Question

The chord of a circle is equal to its radius. The angle subtended by this chord at the minor arc of the circle, is :

• A. \(60^\circ\)
• B. \(75^\circ\)
• C. \(120^\circ\)
• D. \(150^\circ\)

Hint:

1. Chord = Radius \(\implies\) Triangle formed by chord and two radii to its ends is equilateral. Angle at center (\(\angle AOB\)) = \(60^\circ\). 2. Angle at major arc (\(\angle ACB\)) = \( \frac{1}{2} \times \text{angle at center} = \frac{1}{2} \times 60^\circ = 30^\circ \). 3. Points on major arc and minor arc with chord ends form a cyclic quadrilateral. Angle at minor arc (\(\angle ADB\)) + Angle at major arc (\(\angle ACB\)) = \(180^\circ\). So, Angle at minor arc = \(180^\circ - 30^\circ = 150^\circ\).

Answer 1

The Correct Option is D

Concept: This problem involves the relationship between the angle subtended by a chord at the center of a circle and the angles subtended by the same chord at points on the major and minor arcs. Step 1: Angle subtended by the chord at the center Let the circle have center O and radius \(r\). Let AB be a chord such that its length is equal to the radius, i.e., \(AB = r\). Consider \(\triangle OAB\). We have \(OA = r\) (radius), \(OB = r\) (radius), and \(AB = r\) (given). Since all three sides are equal (\(OA = OB = AB = r\)), \(\triangle OAB\) is an equilateral triangle. The angle subtended by the chord AB at the center O is \(\angle AOB\).
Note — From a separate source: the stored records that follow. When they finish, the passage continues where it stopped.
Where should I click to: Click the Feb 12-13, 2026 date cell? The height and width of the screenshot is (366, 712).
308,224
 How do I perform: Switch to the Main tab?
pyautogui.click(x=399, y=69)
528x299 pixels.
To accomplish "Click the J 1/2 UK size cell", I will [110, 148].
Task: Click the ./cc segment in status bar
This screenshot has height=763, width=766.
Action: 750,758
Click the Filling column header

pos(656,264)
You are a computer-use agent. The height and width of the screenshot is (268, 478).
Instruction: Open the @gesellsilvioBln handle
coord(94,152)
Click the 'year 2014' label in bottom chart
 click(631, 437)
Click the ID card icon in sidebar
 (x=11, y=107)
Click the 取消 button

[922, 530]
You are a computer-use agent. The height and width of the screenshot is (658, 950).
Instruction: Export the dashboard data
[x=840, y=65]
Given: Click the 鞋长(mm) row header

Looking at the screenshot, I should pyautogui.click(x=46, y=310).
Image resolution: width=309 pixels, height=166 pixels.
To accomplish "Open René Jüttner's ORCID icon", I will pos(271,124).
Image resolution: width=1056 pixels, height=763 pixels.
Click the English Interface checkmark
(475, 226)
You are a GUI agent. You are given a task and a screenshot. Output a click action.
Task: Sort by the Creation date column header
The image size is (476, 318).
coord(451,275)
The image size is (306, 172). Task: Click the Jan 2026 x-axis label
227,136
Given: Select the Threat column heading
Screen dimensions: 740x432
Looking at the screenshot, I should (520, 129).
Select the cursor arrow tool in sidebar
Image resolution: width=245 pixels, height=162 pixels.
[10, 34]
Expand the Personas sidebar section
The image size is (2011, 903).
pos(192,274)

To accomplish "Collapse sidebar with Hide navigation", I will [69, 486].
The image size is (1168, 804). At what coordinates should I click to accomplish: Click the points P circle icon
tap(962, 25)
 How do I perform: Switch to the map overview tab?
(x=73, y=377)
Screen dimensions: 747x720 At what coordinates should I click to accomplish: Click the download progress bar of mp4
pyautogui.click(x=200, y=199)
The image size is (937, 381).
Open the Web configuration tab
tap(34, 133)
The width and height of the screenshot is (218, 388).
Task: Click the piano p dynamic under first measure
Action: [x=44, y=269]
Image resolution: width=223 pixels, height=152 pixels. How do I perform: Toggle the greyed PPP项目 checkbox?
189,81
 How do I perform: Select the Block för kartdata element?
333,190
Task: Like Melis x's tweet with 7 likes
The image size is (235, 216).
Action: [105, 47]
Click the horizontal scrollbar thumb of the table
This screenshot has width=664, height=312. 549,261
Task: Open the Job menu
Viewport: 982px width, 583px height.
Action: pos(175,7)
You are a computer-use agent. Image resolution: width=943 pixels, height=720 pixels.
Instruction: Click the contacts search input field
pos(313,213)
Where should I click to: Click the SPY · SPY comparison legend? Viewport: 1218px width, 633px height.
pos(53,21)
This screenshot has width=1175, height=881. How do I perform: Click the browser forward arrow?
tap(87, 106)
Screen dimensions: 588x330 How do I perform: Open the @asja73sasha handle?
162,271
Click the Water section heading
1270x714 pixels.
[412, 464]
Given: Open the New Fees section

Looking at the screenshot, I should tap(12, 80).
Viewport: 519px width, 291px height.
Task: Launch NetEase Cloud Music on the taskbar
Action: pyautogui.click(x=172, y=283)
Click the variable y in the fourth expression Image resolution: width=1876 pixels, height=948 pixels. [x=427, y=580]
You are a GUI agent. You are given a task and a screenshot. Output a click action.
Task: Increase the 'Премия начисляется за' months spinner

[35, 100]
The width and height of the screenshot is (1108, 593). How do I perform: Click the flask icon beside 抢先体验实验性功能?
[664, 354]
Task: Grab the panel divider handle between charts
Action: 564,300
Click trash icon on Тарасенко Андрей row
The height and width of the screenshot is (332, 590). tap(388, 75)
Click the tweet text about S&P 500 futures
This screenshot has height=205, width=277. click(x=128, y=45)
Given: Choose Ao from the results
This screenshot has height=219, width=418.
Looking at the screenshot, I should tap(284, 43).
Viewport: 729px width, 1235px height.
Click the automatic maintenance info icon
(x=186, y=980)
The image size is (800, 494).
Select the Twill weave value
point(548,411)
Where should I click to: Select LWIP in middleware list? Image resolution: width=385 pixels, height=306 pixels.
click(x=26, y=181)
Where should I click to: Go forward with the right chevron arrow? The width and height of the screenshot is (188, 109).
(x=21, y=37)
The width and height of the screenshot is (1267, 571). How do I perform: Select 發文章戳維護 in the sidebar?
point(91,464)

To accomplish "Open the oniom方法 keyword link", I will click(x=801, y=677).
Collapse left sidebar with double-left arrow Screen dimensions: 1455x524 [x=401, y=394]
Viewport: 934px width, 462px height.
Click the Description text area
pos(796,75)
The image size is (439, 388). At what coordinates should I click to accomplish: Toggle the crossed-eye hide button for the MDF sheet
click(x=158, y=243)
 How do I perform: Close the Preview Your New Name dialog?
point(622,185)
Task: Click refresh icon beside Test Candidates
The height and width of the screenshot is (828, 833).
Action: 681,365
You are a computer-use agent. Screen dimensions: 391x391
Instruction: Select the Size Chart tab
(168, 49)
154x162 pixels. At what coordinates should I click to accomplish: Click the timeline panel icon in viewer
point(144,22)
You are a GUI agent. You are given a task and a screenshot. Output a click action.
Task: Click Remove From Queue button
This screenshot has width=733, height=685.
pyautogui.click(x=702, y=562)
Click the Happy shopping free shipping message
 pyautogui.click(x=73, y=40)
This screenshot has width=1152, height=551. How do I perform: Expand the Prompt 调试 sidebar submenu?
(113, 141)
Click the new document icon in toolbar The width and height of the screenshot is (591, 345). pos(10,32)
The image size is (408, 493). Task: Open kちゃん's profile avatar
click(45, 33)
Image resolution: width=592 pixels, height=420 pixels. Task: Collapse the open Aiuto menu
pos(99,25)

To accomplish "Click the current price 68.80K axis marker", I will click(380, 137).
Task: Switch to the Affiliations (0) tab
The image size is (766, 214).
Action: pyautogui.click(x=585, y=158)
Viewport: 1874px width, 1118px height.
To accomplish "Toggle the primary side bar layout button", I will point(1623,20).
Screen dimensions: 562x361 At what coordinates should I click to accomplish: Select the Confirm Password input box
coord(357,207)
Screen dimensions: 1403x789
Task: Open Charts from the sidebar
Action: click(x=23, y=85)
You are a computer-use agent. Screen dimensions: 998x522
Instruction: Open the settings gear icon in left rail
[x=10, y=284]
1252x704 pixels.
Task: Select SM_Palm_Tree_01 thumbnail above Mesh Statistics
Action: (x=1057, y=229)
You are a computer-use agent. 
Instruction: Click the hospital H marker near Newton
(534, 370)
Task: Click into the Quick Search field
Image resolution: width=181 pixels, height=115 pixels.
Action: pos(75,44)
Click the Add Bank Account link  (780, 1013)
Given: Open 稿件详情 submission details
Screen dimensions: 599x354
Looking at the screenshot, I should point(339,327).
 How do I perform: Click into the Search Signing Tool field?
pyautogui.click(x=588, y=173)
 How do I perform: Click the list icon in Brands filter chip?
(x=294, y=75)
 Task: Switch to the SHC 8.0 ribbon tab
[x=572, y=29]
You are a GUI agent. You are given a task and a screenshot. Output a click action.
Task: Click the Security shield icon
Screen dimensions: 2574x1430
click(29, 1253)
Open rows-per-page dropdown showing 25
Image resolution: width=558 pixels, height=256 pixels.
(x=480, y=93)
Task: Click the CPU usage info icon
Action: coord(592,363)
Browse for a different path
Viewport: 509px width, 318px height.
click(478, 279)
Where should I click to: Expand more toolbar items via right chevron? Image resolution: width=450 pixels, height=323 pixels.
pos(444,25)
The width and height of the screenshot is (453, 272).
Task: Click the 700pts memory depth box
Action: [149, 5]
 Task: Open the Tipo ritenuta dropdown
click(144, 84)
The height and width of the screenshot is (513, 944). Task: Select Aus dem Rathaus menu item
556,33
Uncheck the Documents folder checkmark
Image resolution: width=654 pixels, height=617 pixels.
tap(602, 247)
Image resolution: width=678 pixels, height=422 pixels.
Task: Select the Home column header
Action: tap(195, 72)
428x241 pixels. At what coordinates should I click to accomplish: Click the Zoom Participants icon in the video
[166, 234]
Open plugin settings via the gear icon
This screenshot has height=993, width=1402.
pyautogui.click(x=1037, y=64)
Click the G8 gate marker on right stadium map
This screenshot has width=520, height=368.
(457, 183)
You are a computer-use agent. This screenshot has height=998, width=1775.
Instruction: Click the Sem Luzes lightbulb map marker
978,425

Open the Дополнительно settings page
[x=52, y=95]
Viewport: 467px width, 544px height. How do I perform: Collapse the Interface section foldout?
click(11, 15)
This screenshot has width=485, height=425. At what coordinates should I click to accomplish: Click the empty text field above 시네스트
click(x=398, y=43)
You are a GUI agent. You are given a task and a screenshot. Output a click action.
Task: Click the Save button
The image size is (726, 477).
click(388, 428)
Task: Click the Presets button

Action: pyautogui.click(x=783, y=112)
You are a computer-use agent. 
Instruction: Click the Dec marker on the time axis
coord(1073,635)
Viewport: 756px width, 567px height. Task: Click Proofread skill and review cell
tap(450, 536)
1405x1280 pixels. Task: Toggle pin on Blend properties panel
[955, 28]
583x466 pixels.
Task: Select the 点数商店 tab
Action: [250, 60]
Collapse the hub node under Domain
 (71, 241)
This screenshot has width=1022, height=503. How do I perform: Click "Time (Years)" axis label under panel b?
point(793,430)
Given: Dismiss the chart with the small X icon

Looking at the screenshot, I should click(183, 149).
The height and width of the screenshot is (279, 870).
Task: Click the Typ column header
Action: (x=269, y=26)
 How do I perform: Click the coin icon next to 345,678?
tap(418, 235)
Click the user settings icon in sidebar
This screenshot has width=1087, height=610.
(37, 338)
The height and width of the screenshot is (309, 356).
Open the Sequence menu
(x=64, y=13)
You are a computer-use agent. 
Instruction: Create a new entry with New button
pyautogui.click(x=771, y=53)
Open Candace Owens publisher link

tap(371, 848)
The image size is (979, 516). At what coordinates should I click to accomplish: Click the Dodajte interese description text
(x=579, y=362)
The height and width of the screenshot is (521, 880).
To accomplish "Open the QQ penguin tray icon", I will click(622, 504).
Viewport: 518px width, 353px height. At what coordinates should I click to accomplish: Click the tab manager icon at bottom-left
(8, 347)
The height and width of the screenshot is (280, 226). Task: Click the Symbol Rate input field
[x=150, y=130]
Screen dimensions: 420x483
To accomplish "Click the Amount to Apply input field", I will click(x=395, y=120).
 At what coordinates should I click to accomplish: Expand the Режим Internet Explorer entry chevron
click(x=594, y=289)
In an equilateral triangle, all angles are \(60^\circ\). So, \(\angle AOB = 60^\circ\). Step 2: Angle subtended at the major arc The angle subtended by an arc (or chord) at the center is double the angle subtended by it at any point on the remaining part of the circle (the major arc in this case). Let C be any point on the major arc. Then, \(\angle ACB = \frac{1}{2} \angle AOB\). \[ \angle ACB = \frac{1}{2} \times 60^\circ = 30^\circ \] Step 3: Angle subtended at the minor arc Let D be any point on the minor arc. The points A, C, B, D in order form a cyclic quadrilateral ACBD. In a cyclic quadrilateral, the sum of opposite angles is \(180^\circ\). So, \(\angle ACB + \angle ADB = 180^\circ\). We found \(\angle ACB = 30^\circ\). Therefore, \(\angle ADB = 180^\circ - \angle ACB = 180^\circ - 30^\circ = 150^\circ\). The angle \(\angle ADB\) is the angle subtended by the chord AB at a point on the minor arc. Thus, the angle subtended by this chord at the minor arc of the circle is \(150^\circ\).